Making a copied member reference variable refer to a member of the copy and not of the original

Question

Consider a code where a struct has a member variable bar and a member reference variable that refers to bar. For instance:

struct Foo{
    double bar;
    double &bar_ref=bar;
};

void receivesFoo(Foo cp_foo){
    //&cp_foo.bar_ref is the same as &my_foo.bar_ref
 }

int main(){
    Foo my_foo;
    receivesFoo(my_foo);
    return 0;
}

The problem is that if you make a copy of a Foo by, for example, passing it to a function, cp_foo.bar_ref will refer to my_foo.bar and not to cp_foo.bar. How can I make it refer to cp_foo.bar instead?

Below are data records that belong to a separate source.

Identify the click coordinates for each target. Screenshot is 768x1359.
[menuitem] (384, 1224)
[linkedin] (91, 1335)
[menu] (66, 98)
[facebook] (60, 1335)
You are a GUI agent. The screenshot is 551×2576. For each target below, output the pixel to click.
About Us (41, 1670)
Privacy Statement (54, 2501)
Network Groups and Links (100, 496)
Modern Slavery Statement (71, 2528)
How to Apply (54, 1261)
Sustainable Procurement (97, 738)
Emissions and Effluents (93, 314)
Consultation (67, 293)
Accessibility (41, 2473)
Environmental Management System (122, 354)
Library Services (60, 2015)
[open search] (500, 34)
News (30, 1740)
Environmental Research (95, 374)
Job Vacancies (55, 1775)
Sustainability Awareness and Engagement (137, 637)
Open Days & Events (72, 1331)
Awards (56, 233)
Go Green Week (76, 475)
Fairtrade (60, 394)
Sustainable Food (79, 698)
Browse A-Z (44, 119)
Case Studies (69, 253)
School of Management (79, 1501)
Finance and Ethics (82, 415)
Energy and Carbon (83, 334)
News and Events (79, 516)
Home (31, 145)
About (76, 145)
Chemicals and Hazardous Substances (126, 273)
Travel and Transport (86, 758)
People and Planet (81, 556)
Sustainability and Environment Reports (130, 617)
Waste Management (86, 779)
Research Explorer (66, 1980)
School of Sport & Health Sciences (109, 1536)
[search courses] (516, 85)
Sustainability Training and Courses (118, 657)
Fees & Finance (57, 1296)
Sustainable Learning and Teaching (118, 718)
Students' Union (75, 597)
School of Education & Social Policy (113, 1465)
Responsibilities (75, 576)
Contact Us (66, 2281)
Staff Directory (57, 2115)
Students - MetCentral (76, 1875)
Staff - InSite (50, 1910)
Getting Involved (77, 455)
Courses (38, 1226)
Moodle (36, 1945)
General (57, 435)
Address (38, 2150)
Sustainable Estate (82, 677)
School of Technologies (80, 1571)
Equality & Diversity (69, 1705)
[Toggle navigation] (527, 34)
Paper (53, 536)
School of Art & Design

Note: I use these references variables for naming convenience, as some tutorials make it look like a possible use and I'd rather avoid all the readability issues associated with macros.

Answer 1

One alternative would be to use the member initializer list of a copy constructor:

struct Foo{
    double bar;
    double &bar_ref;
    Foo():bar_ref(bar){}
    Foo(const Foo& a):bar_ref(bar){}
};

This seems to work, but adds an inconvenience of having to maintain two separate initialization lists with similar code. If you are allowed to use C++11 you can avoid it by doing:

struct Foo{
    double bar;
    double &bar_ref=bar;
    Foo(){}
    Foo(const Foo& a){}
};

Notice you may encounter similar issues if you use pointers

As @juanchopanza comments, you may also improve the previous example by using the default keyword. See this question for more details:

struct Foo{
    double bar;
    double &bar_ref=bar;
    Foo()=default;
    Foo(const Foo& a){}
};